Aufgaben >>
**a)** Fassen Sie im Textauszug über Social-Shopping den Absatz, der mit «Davon können alle» beginnt, als kurze Stichpunktliste mit seinen wichtigsten Fakten zusammen.
**b)** Wie viel Prozent der Onlinehändler verkaufen laut der Social-Commerce-Studie der ZHAW im Textauszug über Social-Shopping durch Social-Selling mehr?

Textauszug >>

Darius Zumstein, Dozent für E-Commerce der ZHAW, sieht das Verkaufspotenzial der Social-Media-Plattformen. «Zumindest für alltägliche Gebrauchs- und Konsumgüter wird das funktionieren. Denn Social-Shopping auf Tiktok und Instagram ermöglicht ein nahtloses, schnelles, einfaches, bequemes und benutzerfreundliches Einkaufserlebnis, ohne dass der Käufer für den Kaufabschluss die Plattform verlassen muss.» Aber auch für die Verkäufer lohne sich der Sprung auf Social Media. So zeigte sich in der Social-Commerce-Studie der ZHAW, dass 72 Prozent der Onlinehändler durch Social-Selling über alle Kanäle hinweg mehr verkaufen.
«Davon können alle, sowohl kleine als auch grosse Firmen profitieren, welche einen Tiktok-, Facebook- oder Instagram-Account haben», erklärt Zumstein, wobei Grossunternehmen mit grossen Marketingbudgets nach wie vor im Vorteil seien. Das Interesse bei den Händlern sei aber durchaus vorhanden. «Fast jeder dritte Schweizer Onlinehändler will Social-Selling betreiben. 42 Prozent wollen aber erst noch abwarten.»

Datensatz >>
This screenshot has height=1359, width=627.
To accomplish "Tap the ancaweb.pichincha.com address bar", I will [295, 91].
==
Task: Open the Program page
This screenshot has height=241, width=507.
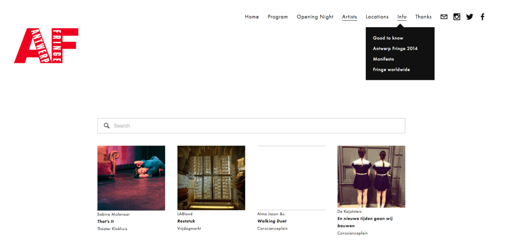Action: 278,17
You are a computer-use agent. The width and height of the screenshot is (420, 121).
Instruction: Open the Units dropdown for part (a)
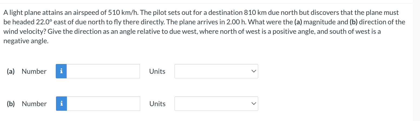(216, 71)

Lösungen >>
**a)**
- Kleine wie große Firmen mit einem Tiktok-, Facebook- oder Instagram-Account können profitieren.
- Grossunternehmen mit großen Marketingbudgets sind laut Zumstein weiterhin im Vorteil.
- Bei den Händlern ist durchaus Interesse vorhanden.
- Fast jeder dritte Schweizer Onlinehändler will Social-Selling betreiben.
- 42 Prozent wollen noch abwarten.

**b)** 72 Prozent der Onlinehändler verkaufen durch Social-Selling über alle Kanäle hinweg mehr.